International Case Law on Degree or Quality of Genocidal Intent
The Judgment of the ICTY Appeals Chamber in Prosecutor v. Goran Jelisić sets forth the prevailing legal standard on the degree or quality of intent that must accompany the crime of genocide. In this case, the Prosecution appealed the Trial Chamber Judgment on the grounds that it "is ambiguous in terms of the degree or quality of the mens rea required under Article 4 for reasons articulated by the Trial Chamber itself." In its brief for the Appeals Chamber the Prosecution stated that the
Trial Chamber erred in law to the extent it is proposing that the definition of the requisite mental state for genocide in Article 4 of the Statute only includes the dolus specialis standard, and not the broader notion of general intent [. . .].
The expression "to the extent it is proposing" suggests a caution or conditionality in this declaration of the grounds for the appeal; indeed, its written Appeals submission had suggested that the Trial Judgment was far from clear, left open the question of degree of intent, and used inconsistent terminology.
The Appeals Chamber astutely ruled, without any detailed discussion, that in order to convict an accused of the crime of genocide, he or she must have sought to destroy a group entitled to the protections of the Genocide Convention, in whole or in part. The mental state that corresponds to having sought the destruction of a group is referred to as specific intent:
The specific intent requires that the perpetrator, by one of the prohibited acts enumerated in Article 4 of the Statute, seeks to achieve the destruction, in whole or in part, of a national, ethnical, racial or religious group, as such.
The Appeals Chamber went beyond setting aside the arguments of the Prosecution. It stated that the Prosecution had based its appeal on a misunderstanding of the Trial Judgment. The Appeals Chamber stated that a "question of interpretation of the Trial Chamber's Judgment is involved," and that
the question with which the Judgment was concerned in referring to dolus specialis was whether destruction of a group was intended. The Appeals Chamber finds that the Trial Chamber only used the Latin phrase to express specific intent as defined above [. . .].
In other words, because the Prosecution was judged to have misunderstood the Trial Chamber's singular use of the term dolus specialis in the Trial Judgment, the Appeals Chamber did not consider it necessary to take on the substance of the Prosecution's submissions. Rather, the Appeals Chamber ruled that the term intent (as it appears in the definition of genocide that is used in international law) means "specific intent," which again must be understood as an intent to seek the destruction of a group. The Prosecution's attempt to advance a broader interpretation of the term was dismissed as a mere misunderstanding of the Trial Chamber's Judgment.

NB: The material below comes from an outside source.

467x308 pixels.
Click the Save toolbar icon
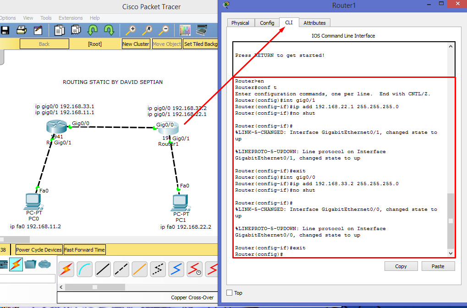pos(5,30)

The Appeals Chamber affirmed that insofar as its preferred term, specific intent, is concerned, it "does not attribute to this term any meaning it might carry in a national jurisdiction." In making this statement the Appeals Chamber could be seen to have characterized comparative analysis of domestic criminal law as having little significance in the development of ad hoc tribunal case law relating to the requisite quality or degree of genocidal intent.
The Jelisić Appeals Judgment was rendered on July 5, 2001. Less than five weeks later, in Prosecutor v. Radislav Krstić, an ICTY Trial Chamber—in a Judgment dated August 2, 2001—convicted General Krstic of genocide for his participation in genocidal acts following the fall of the "safe area" of Srebrenica in July 1995. The Krstić Trial Judgment is in keeping with the Jelisić Appeals Judgment with respect to the mental state requirement for the establishment of guilt for the crime of genocide:
For the purpose of this case, the Chamber will therefore adhere to the characterization of genocide which encompasses only acts committed with the goal of destroying all or part of a group.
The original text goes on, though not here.